Escrevo este texto enquanto regresso de uma das mais extraordinárias aldeias de Portugal, Rio de Onor, próximo de Bragança. Este é um país onde não há rede de telemóvel em dois dos três operadores e a Internet também só chega a muito poucos, e cara. É outro mundo. Na semana em que Portugal jubila com 45 mil milhões frescos vindos da Europa para sermos um "novo país", o Interior de Portugal vai morrendo de velho, desamparado. Como terá sido a vida de milhares de crianças de tantos pequenos locais de Portugal, durante a pandemia, sem comunicações básicas. Que escola? A Telescola via TDT? É um ótimo remendo, mas na verdade estas crianças e adultos são excluídos digitais de forma totalmente injusta.
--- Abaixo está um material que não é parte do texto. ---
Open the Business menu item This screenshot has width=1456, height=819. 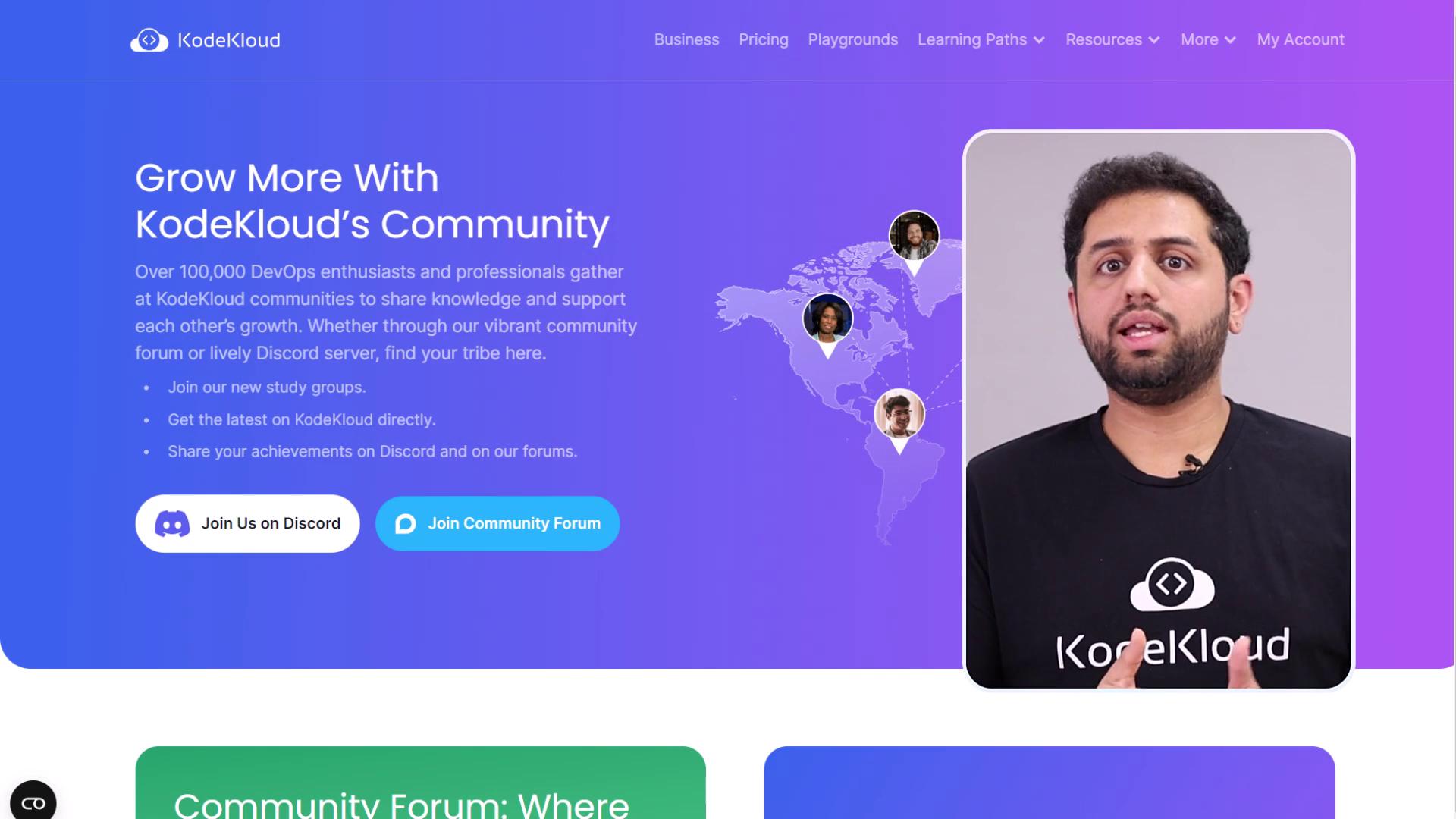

Não é de hoje este esquecimento, foi sempre assim. Ana Preto, 90 anos, uma figura popular em Guadramil, uma aldeia próxima de Rio de Onor, conta porque ela não sabe ler: a professora primária da aldeia, na década de 30, foi-se embora e durante cinco anos não foi substituída. Os miúdos da geração dela ocupavam-se do pastoreio e, perdida aquela oportunidade, não voltaram à escola.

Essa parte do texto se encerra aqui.